Alaycı kuş, çocukluk düşüncesinin net ışığında kuruldu, Watchman yetişkin gerçeğinin karanlık karanlığındaydı. Çocukluğundan yetişkinliğe geçişte bu kadar acı verici bir durum değil mi? Kahramanlarımız asla çocukken çizdiğimiz net resme dayanamazlar çünkü kahramanlarımız da insandır.

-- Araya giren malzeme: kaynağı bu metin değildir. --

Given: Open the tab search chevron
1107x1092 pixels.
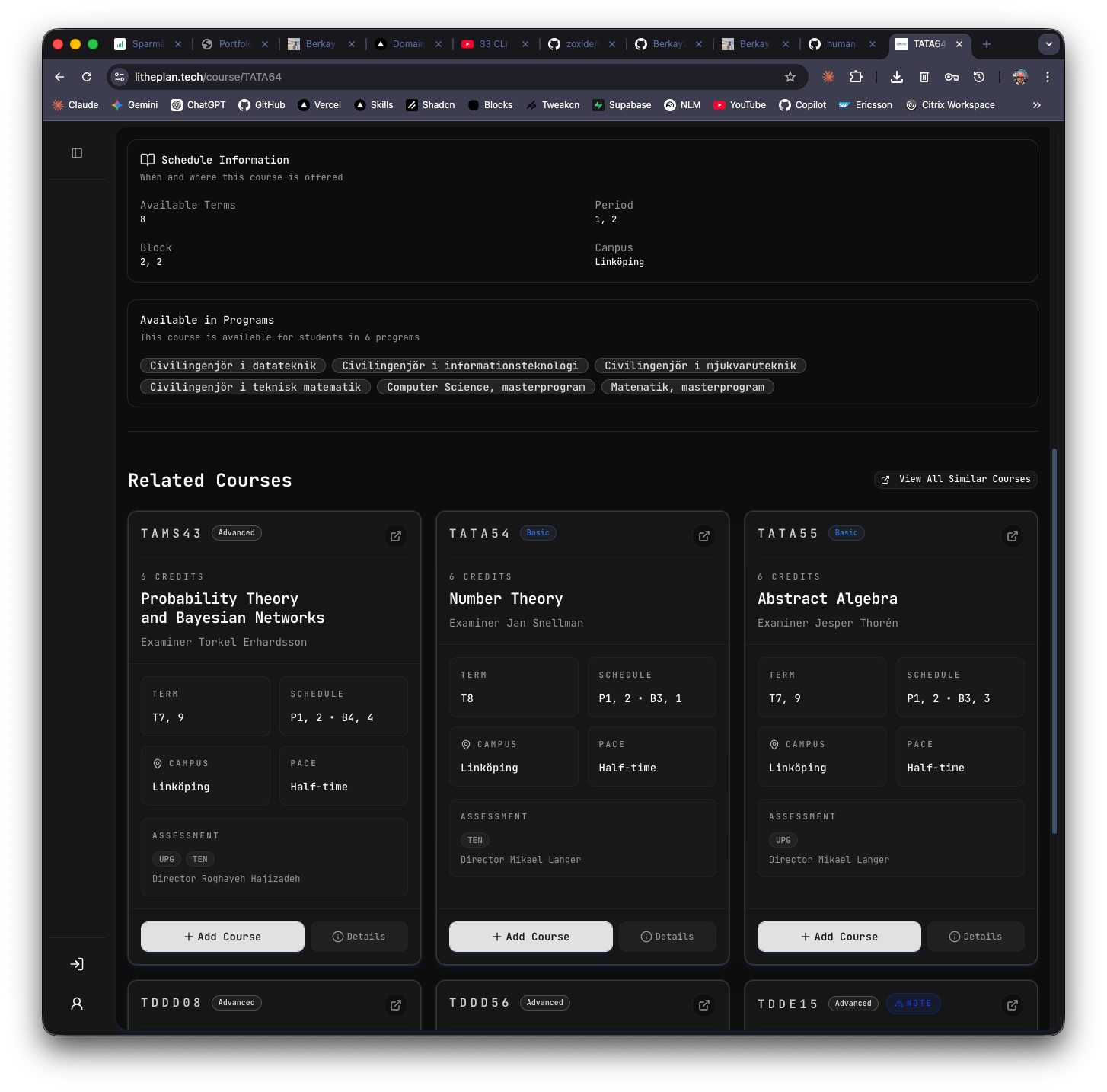Looking at the screenshot, I should click(1048, 44).
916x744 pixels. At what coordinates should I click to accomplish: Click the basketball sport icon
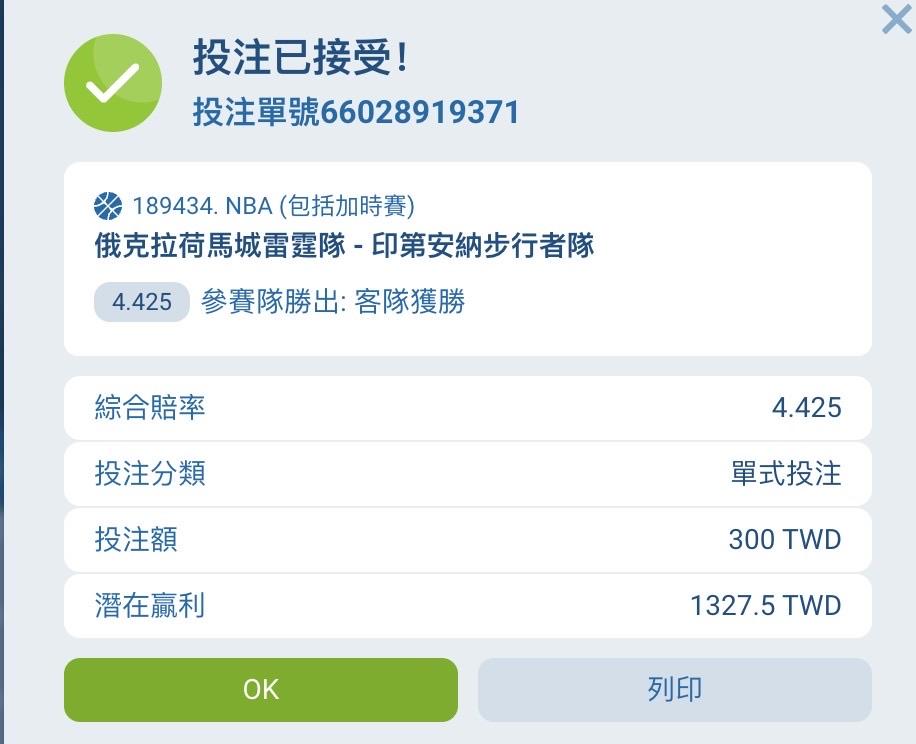coord(108,206)
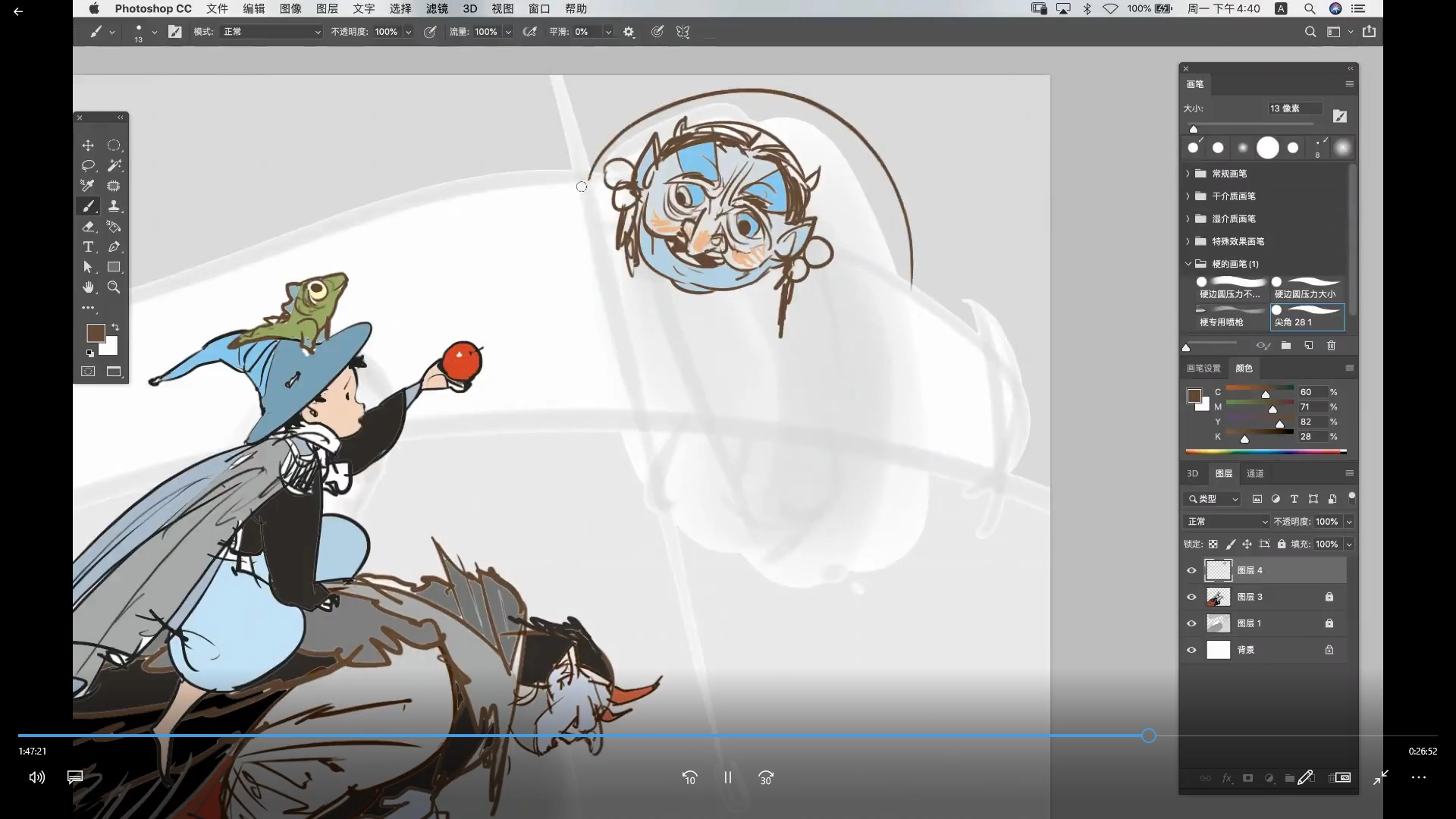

Mockingbird, Lee'nin kitaplarından en sevdiğim şey olsa da, Watchman, okuduğumda bana daha fazla hareket ediyordu. Scout gibi ben genç bir kadınım ve ailemden çok uzakta yaşıyorum. Gittiğim gibi kim olduğumu anladım ve zaman zaman acı verici olabiliyor. Farkındalık, 11 yaşımdayken düşündüğüm şekilde asla "büyümüş" hissetmeyeceğimden dolayı batıyor. Büyümek, hayatınızdaki insanları, tüm çürükleri ve siğilleri için sevmekle daha çok ilgisi var. Onlara rağmen.

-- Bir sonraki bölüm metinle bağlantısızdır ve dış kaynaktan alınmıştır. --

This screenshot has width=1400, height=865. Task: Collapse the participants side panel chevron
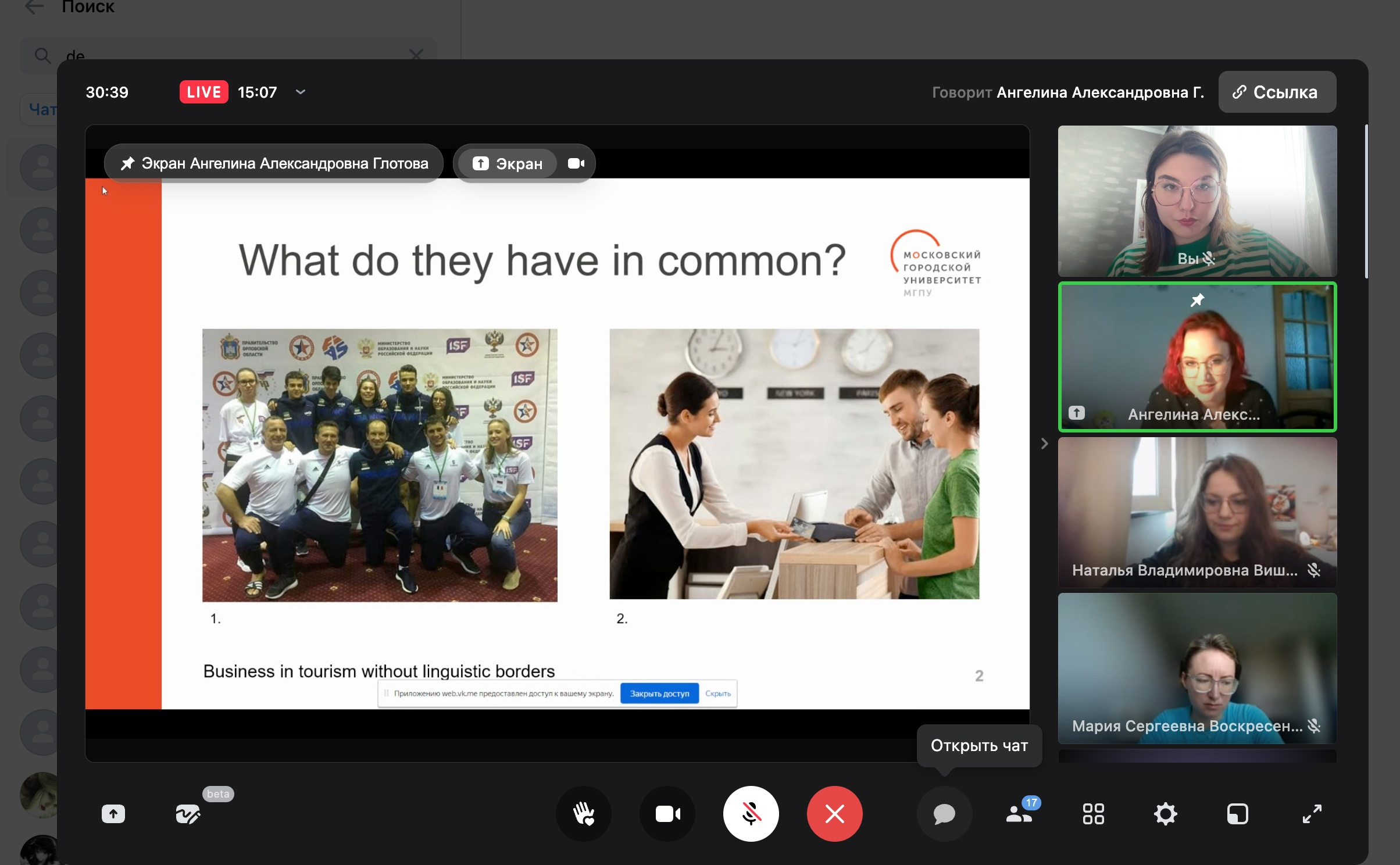pyautogui.click(x=1044, y=444)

Bekçi Okumak, kendi şeytanlarımı çözmeme yardım etti, çünkü bana büyüme sürecinin acı vermesine rağmen, bunun faydalı olacağını hatırlattı. Ve kitap kesinlikle benim Scout'larla karşılaştırıldığında sorunumun kolay görünmesini sağladı. İzci'nin aksine, ben de bir ebeveyim. Küçük oğlumu görüyorum ve beni bir kahraman karikatürü değil, gerçek bir insan olarak tanımasını istiyorum. Bunu nasıl elde edeceğimi tam olarak bilmiyorum, ama her yaşa uygun bir şekilde gerçek ve onunla birlikte olmakla başlar.

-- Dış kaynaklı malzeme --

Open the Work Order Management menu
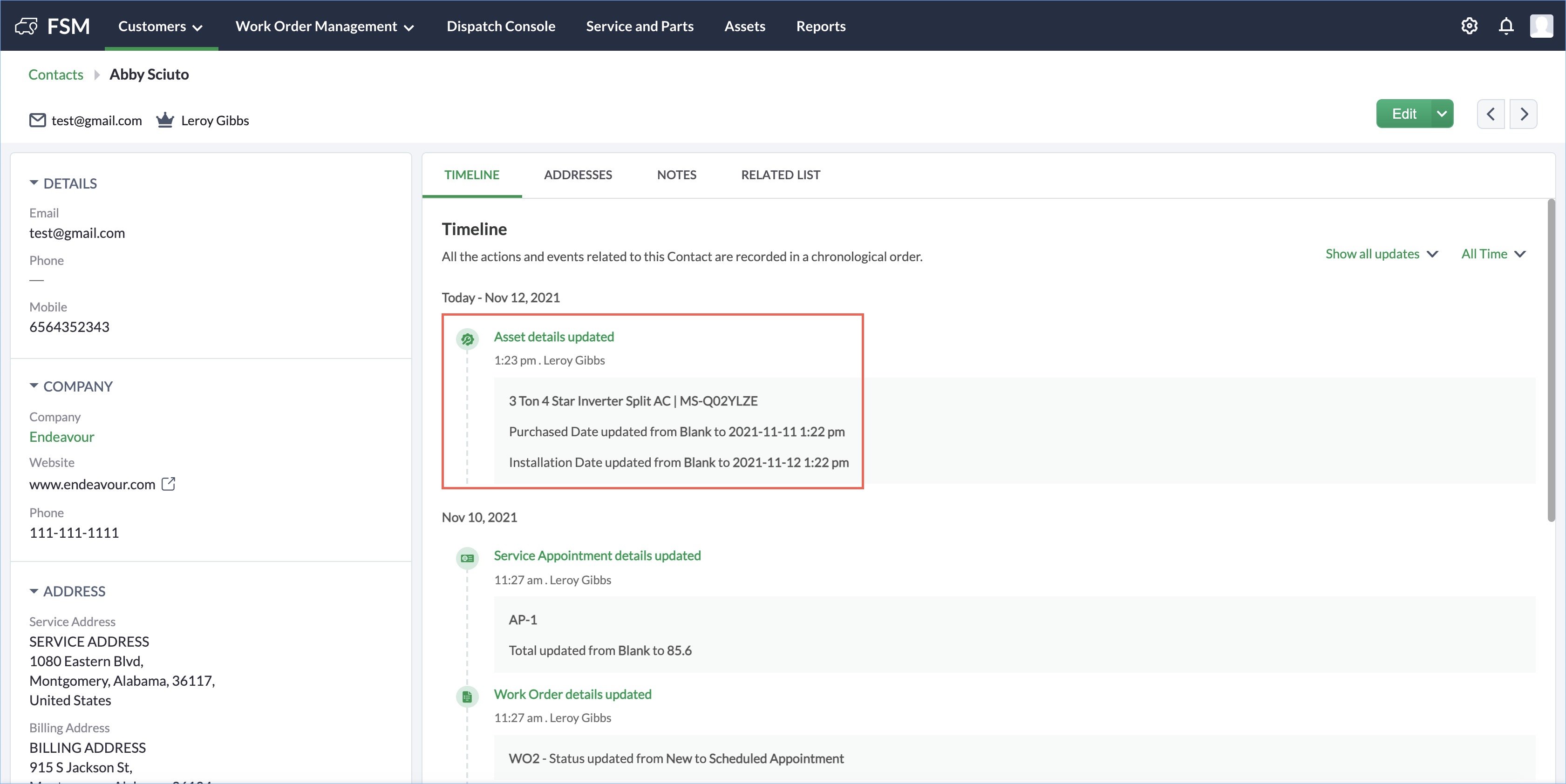1566x784 pixels. [x=325, y=26]
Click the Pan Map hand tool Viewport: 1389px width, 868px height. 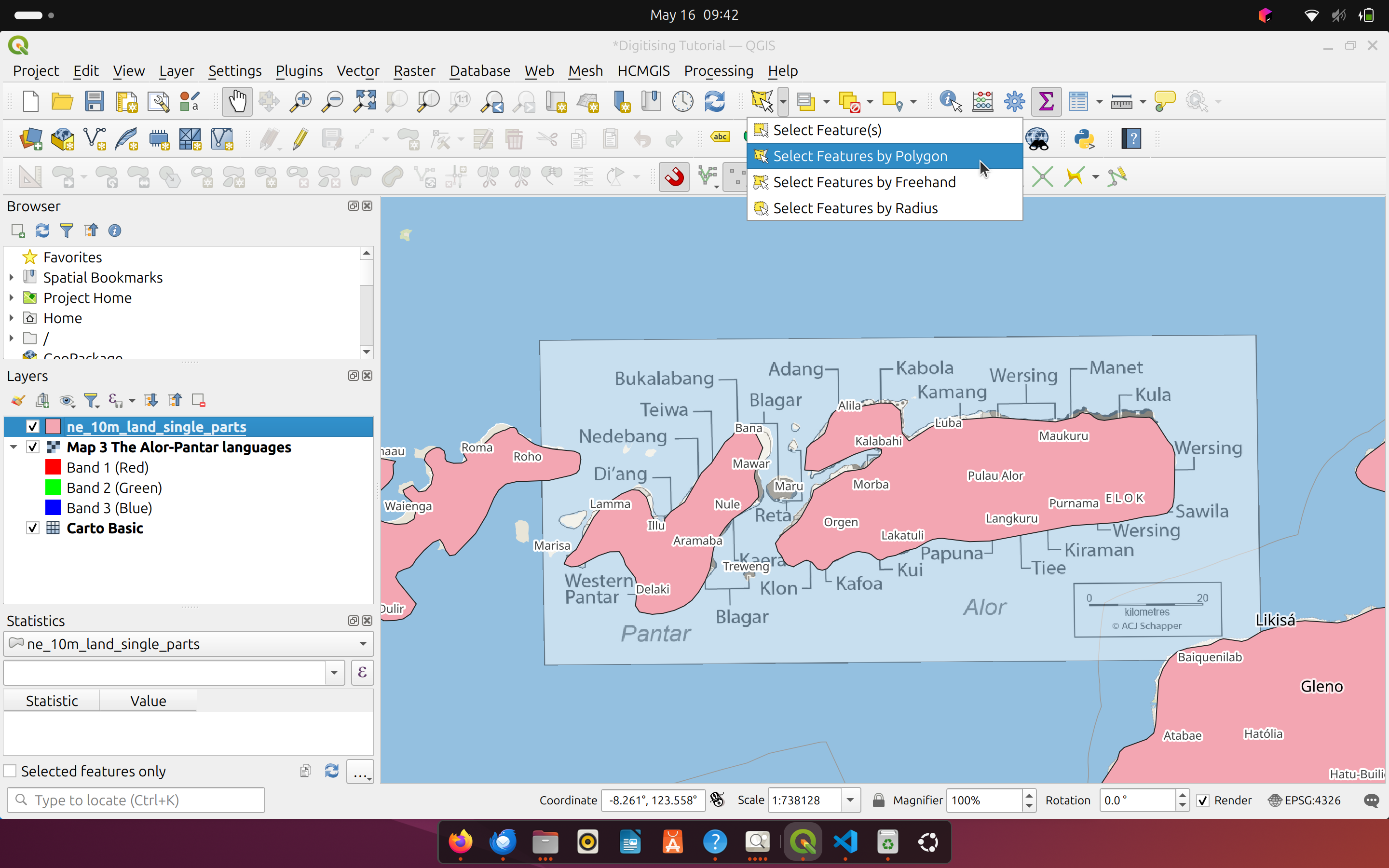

Mockingbird'ü ilk okuduğumda çocuktum ve iyi adamlarla kötü adamlar arasında belli bir açıklık vardı. Daha dikkatli okuyordum ya da geri dönüp şimdi okursam, gri tonlarını göreceğime eminim. Bu karakter kusurları hiçbir yerden çıkmadı - bazıları Atticus'un her zaman ırkçı olduğunu iddia ediyor. Alaycı kuş, çocukluk düşüncesinin net ışığında kuruldu, Watchman yetişkin gerçeğinin karanlık karanlığındaydı. Çocukluğundan yetişkinliğe geçişte bu kadar acı verici bir durum değil mi? Kahramanlarımız asla çocukken çizdiğimiz net resme dayanamazlar çünkü kahramanlarımız da insandır. Bekçi'nin son sayfalarında, Scout her şeyin "bir şekilde katlanılabilir" olduğunu söylüyor. Amcası, “Bu, katlanılabilir bir şey, Jean Louise, çünkü artık sen kendi kişisin.” Diyor.